You cant beat up a Moen posi temp and make it work once the rubber gasket has split inside the valve...

you ought know that only works on icon valves...


----------



## rjbphd (Feb 5, 2010)

Replace it with a MOENTROL and be a hero..


----------



## Gargalaxy (Aug 14, 2013)

rjbphd said:


> Replace it with a MOENTROL and be a hero..


Are you sure rj? I thought you say now: replace it with the Glacier and be the hero....


----------



## mrjasontgreek (May 21, 2014)

Redwood, as usual has the best answer, along with rj


----------



## Gryphon Plumber (Jun 3, 2012)

rjbphd said:


> Replace it with a MOENTROL and be a hero..


 This is your answer to everything.
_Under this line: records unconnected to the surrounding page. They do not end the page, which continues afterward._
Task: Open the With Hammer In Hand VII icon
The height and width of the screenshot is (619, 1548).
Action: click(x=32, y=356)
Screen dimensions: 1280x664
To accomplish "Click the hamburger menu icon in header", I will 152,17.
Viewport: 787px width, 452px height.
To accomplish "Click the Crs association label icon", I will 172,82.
I think you've even posted it to people trying to troubleshoot boilers.


----------



## Master Mark (Aug 14, 2009)

It was replaced yesterday with a Delta 1700

the Delta looks so much nicer than the moen.
Delta 1700 wins hands down over the moen..
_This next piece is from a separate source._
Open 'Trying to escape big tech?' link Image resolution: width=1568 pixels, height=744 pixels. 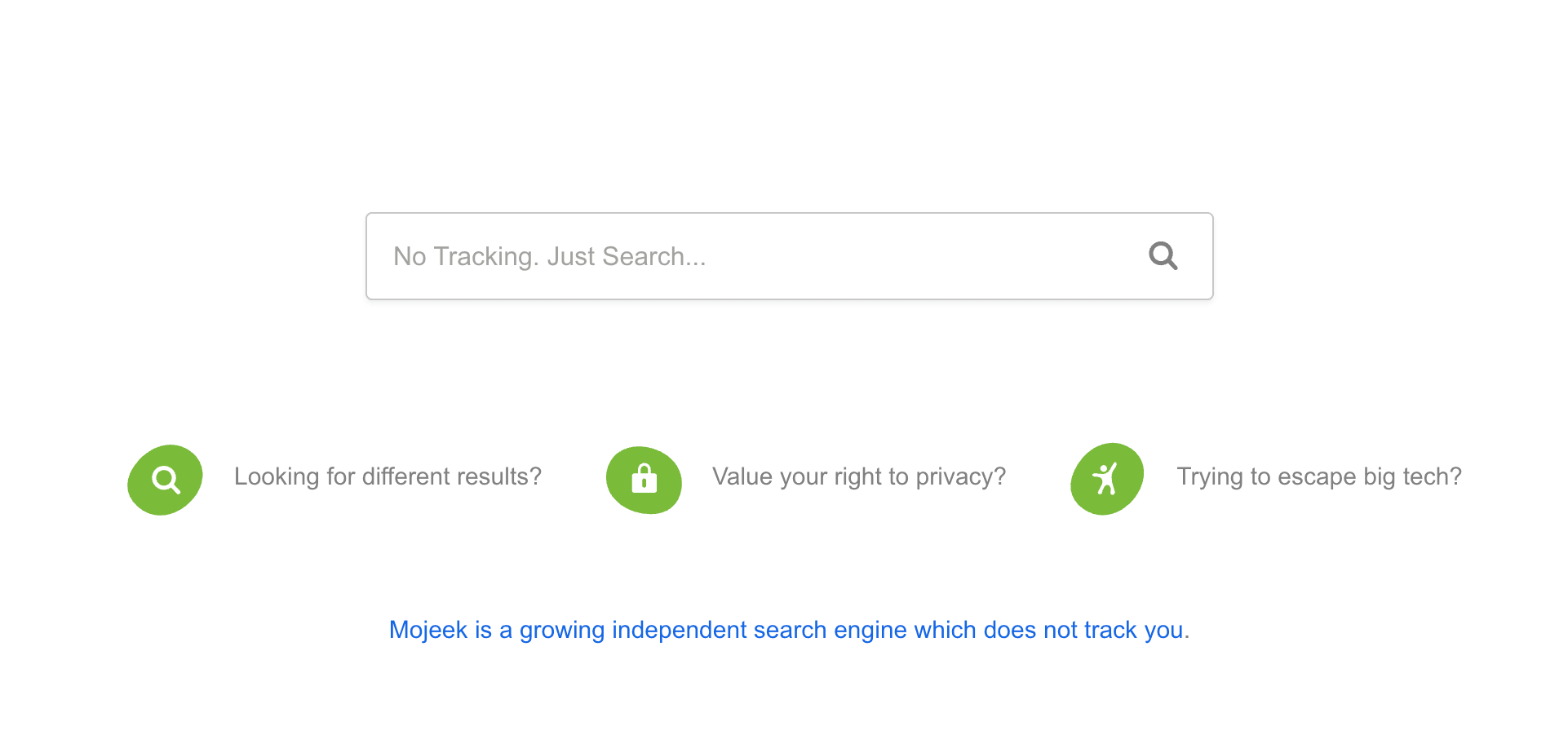1319,476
and the customer likes the faucet much better....


I might take the time to tear that old moen apart to see
what was lodjed in the hot side of the faucet..
it has a screw-driver type shut off valve built in and I think the system is clogged up in that part...


----------



## dclarke (Dec 22, 2012)

Screwdriver shut off built in doesn't sound like a posi temp but I've been wrong before.


----------



## jmc12185 (Aug 27, 2013)

dclarke said:


> Screwdriver shut off built in doesn't sound like a posi temp but I've been wrong before.
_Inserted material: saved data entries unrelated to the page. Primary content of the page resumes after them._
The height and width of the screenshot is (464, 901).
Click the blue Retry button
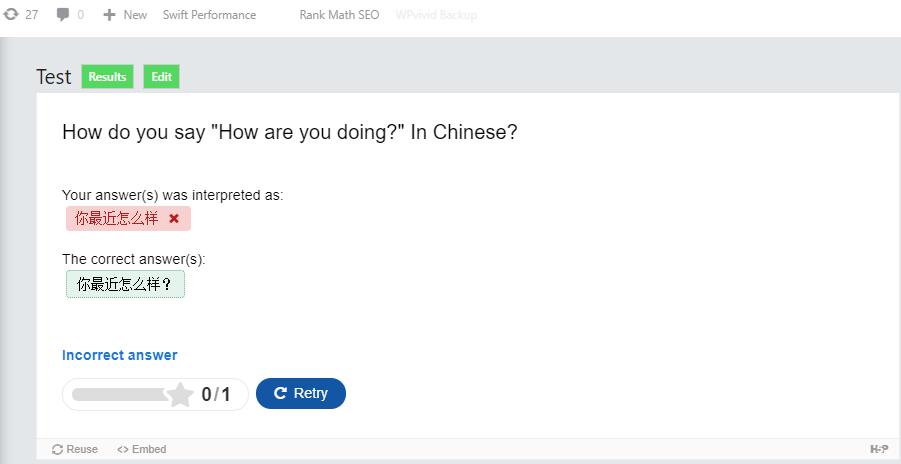coord(301,393)
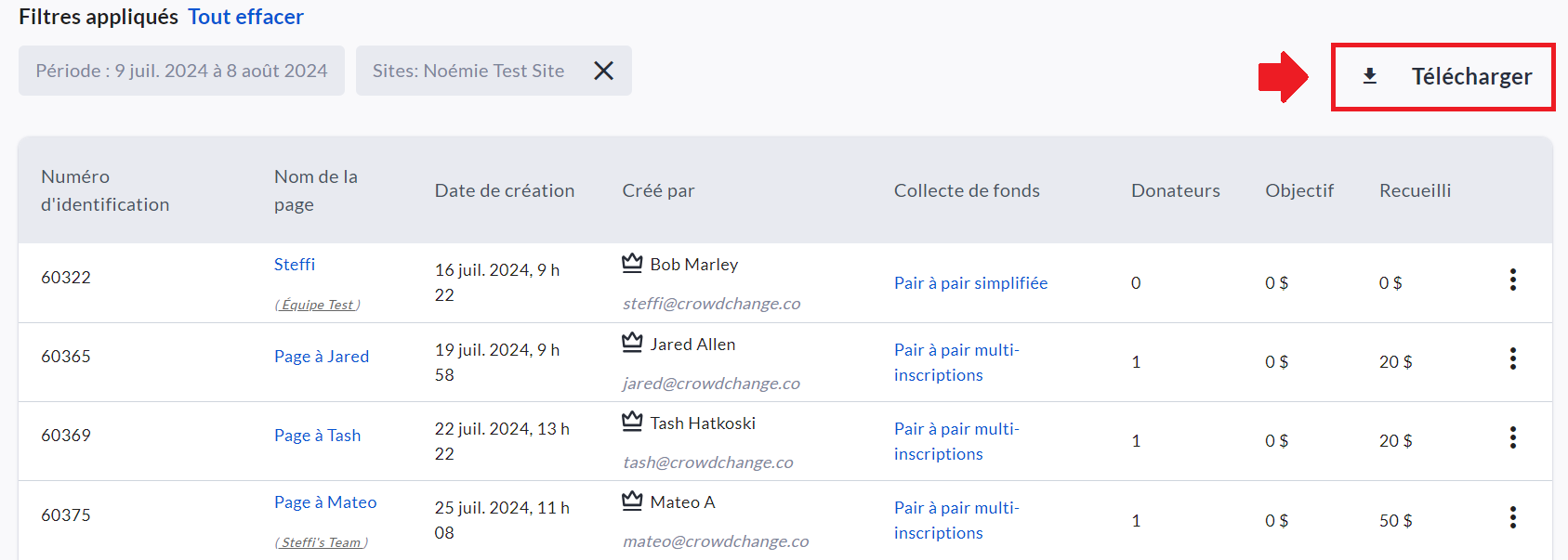The image size is (1568, 560).
Task: Sort by Date de création column header
Action: click(504, 190)
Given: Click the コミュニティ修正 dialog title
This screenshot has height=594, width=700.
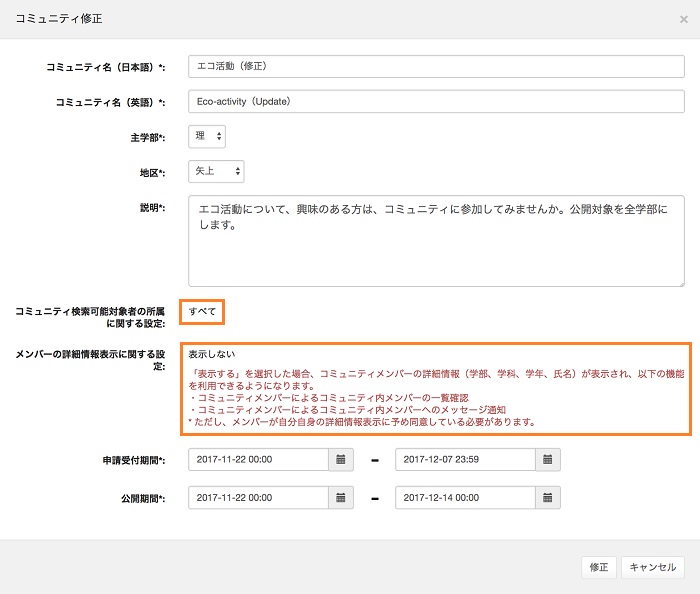Looking at the screenshot, I should pyautogui.click(x=59, y=19).
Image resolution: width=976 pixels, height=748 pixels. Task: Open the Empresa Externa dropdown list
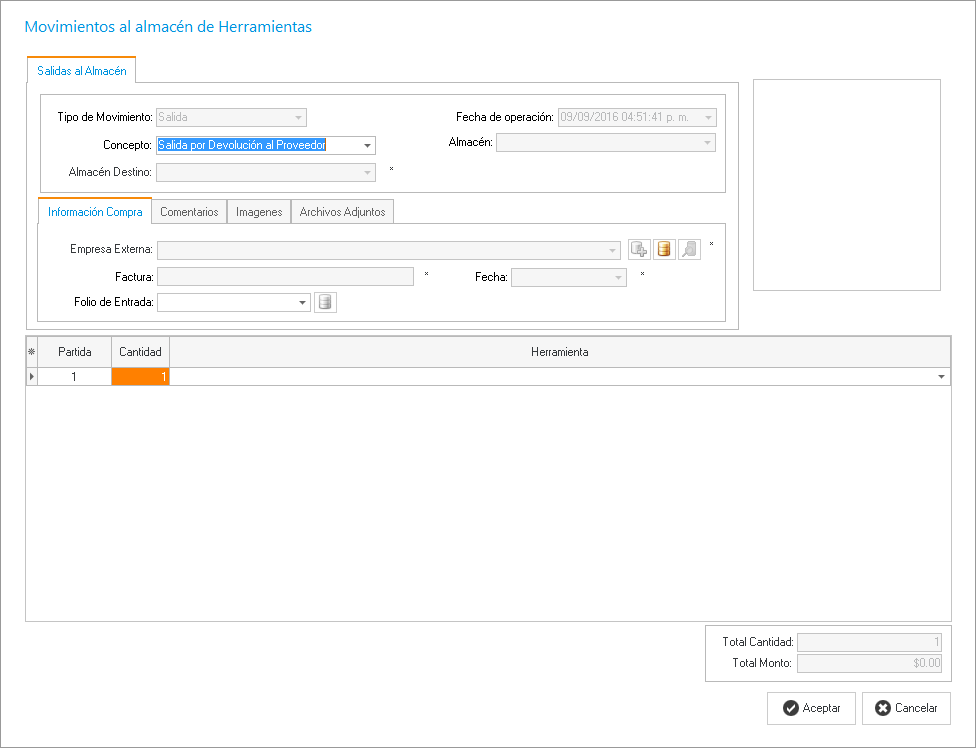point(612,250)
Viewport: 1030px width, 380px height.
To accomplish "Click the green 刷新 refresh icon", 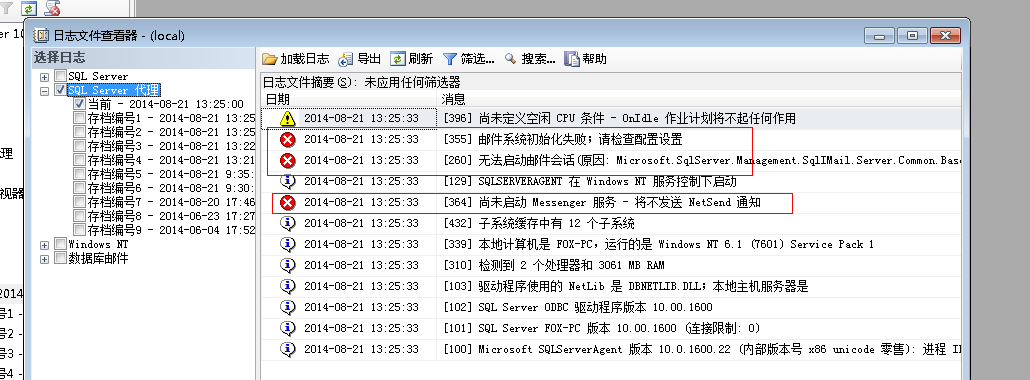I will pos(397,59).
 I've seen posi temps with service stops.

Sent from my iPhone using PlumbingZone


----------



## Letterrip (Jul 28, 2013)

Yup. There is a model with screwdriver stops. Hey RJ, leave the room for a second please. Is he gone? Ok, the reason I know is because I have installed them. Ok RJ, you can come back in now!!


----------



## dclarke (Dec 22, 2012)

Never seen one in my area. Guess the supply houses just don't carry them around here.


----------



## sparky (Jan 8, 2014)

Master Mark said:


> It was replaced yesterday with a Delta 1700
> 
> the Delta looks so much nicer than the moen.
> Delta 1700 wins hands down over the moen..
> ...


Did you have to charge the customer the time you took foolin with that cartridge and water flow situation??Bet they had a heck of a bill after install of the 1700!!!


----------



## sparky (Jan 8, 2014)

dclarke said:


> Never seen one in my area. Guess the supply houses just don't carry them around here.


They have to be special ordered,mostly for hotels and things like that


----------



## Master Mark (Aug 14, 2009)

sparky said:


> Did you have to charge the customer the time you took foolin with that cartridge and water flow situation??Bet they had a heck of a bill after install of the 1700!!!


 
I did it all for 650..... (cheap)


----------



## rjbphd (Feb 5, 2010)

&#^$%#)(&_^##\moentrol&#${^$&#*(@+|\&_!!!!!!!!


----------



## ibeplumber (Sep 20, 2011)

When the cart. Bottoms out on the end of the puller use 1" PVC spacers. Works like a charm. Can't believe it took me so long to think of this. It allows the cart to come out far enough so you can get your dogs on it to rotate it and rip the rubber that's holding it in place. Then just use a hooked pick to retrieve the rubber out of the ports in the valve.


----------



## Gargalaxy (Aug 14, 2013)

ibeplumber said:


> When the cart. Bottoms out on the end of the puller use 1" PVC spacers. Works like a charm. Can't believe it took me so long to think of this. It allows the cart to come out far enough so you can get your dogs on it to rotate it and rip the rubber that's holding it in place. Then just use a hooked pick to retrieve the rubber out of the ports in the valve.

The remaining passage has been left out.